One variable I did not ask for: current_year – is this from beginning of the calendar year to the current snapshot or from the snapshot 12 months ago until the current snapshot?

  • If it is possible to give "human" labels to the variables, and if I understand them right it might be useful to do the following
    • current_year → over last 12 month
    • current_snapshot → over last month
    • history_to_current_snapshot → all time
  • For the diagram it would be great to have a reset button somewhere in case one creates a mess by zooming in or panning away from the graph. Hope that is just a config option.

@Jan_Dittrich

One variable I did not ask for: current_year – is this from beginning of the calendar year to the current snapshot or from the snapshot 12 months ago until the current snapshot?

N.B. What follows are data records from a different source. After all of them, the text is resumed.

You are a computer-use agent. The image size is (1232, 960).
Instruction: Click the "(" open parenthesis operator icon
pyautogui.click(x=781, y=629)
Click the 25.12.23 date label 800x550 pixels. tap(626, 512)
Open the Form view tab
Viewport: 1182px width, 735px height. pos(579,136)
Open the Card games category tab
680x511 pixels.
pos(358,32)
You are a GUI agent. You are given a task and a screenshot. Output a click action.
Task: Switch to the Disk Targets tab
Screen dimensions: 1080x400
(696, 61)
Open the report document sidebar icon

It is the current calendar year, e.g. 2021, 2022, etc. - NOT("...from the snapshot 12 months ago until the current snapshot..."). Also, the later is not doable really, because our Data Engineering does not keep all the monthly snapshots that we would need for "...from the snapshot 12 months ago until the current snapshot...", see:

show partitions wmf.mediawiki_history;

results in:

snapshot=2020-08
snapshot=2020-09
snapshot=2020-10
snapshot=2020-11
snapshot=2020-12
snapshot=2021-01
snapshot=2021-02

The wmf.mediawiki_history table - denormalized history of all MediaWiki edits - is really huge, which I guess is the reason why a constrained set of past snapshots is preserved only.

If it is possible to give "human" labels to the variables, and if I understand them right it might be useful to do the following

Of course, I am on it.

For the diagram it would be great to have a reset button somewhere in case one creates a mess by zooming in or panning away from the graph. Hope that is just a config option.

Plotly already provides for that: if a user zooms in the diagram, an overlay message should pop up in the top right corner of the dashboard saying that double-clicking the diagram resets the zoom. Could you please try it out - it works for me both in Firefox and Chrome? Thank you.

Plotly already provides for that: if a user zooms in the diagram, an overlay message should pop up …

Ahh, OK, works for me, too. Not great UX, I think, but if it is build-in that way lets keep it as it is.

It is the current calendar year

OK, that is equally fine, I just was unsure what it means

current_year → over last 12 month

It is the current calendar year

Then my label suggestion is staying with this year

@Jan_Dittrich

Fixed:

current_year → this year
current_snapshot → over last month
history_to_current_snapshot → all time

see http://datakolektiv.org:3838/WD_Inequality/

@Lydia_Pintscher @Jan_Dittrich @WMDE-leszek

Please help me clear my backlog a bit: this analytics dashboard, for example, needs a review before I productionize it.
Thank you.

Looks fine to me!

Am So., 14. März 2021 um 14:54 Uhr schrieb GoranSMilovanovic <
no-reply@phabricator.wikimedia.org>:

GoranSMilovanovic added a comment. View Task
https://phabricator.wikimedia.org/T270109

@Lydia_Pintscher https://phabricator.wikimedia.org/p/Lydia_Pintscher/
@Jan_Dittrich https://phabricator.wikimedia.org/p/Jan_Dittrich/
@WMDE-leszek https://phabricator.wikimedia.org/p/WMDE-leszek/

Please help me clear my backlog a bit: this analytics dashboard, for
example, needs a review before I productionize it.
Thank you.

*TASK DETAIL*
https://phabricator.wikimedia.org/T270109

*EMAIL PREFERENCES*
https://phabricator.wikimedia.org/settings/panel/emailpreferences/

*To: *GoranSMilovanovic
*Cc: *Lydia_Pintscher, WMDE-leszek, Jan_Dittrich, GoranSMilovanovic,
Aklapper, guergana.tzatchkova, maantietaja, Akuckartz, Nandana, Lahi, Gq86,
QZanden, LawExplorer, _jensen, rosalieper, Scott_WUaS, abian,
Wikidata-bugs, aude, Mbch331

\o/
Looking good. Let's close this.

@Lydia_Pintscher

Re-opened; the system is

(1) not in production state, and
(2) not included to Wikidata Analytics yet.

It should not take more than several hours to complete (1, 2) but I need the ticket until then.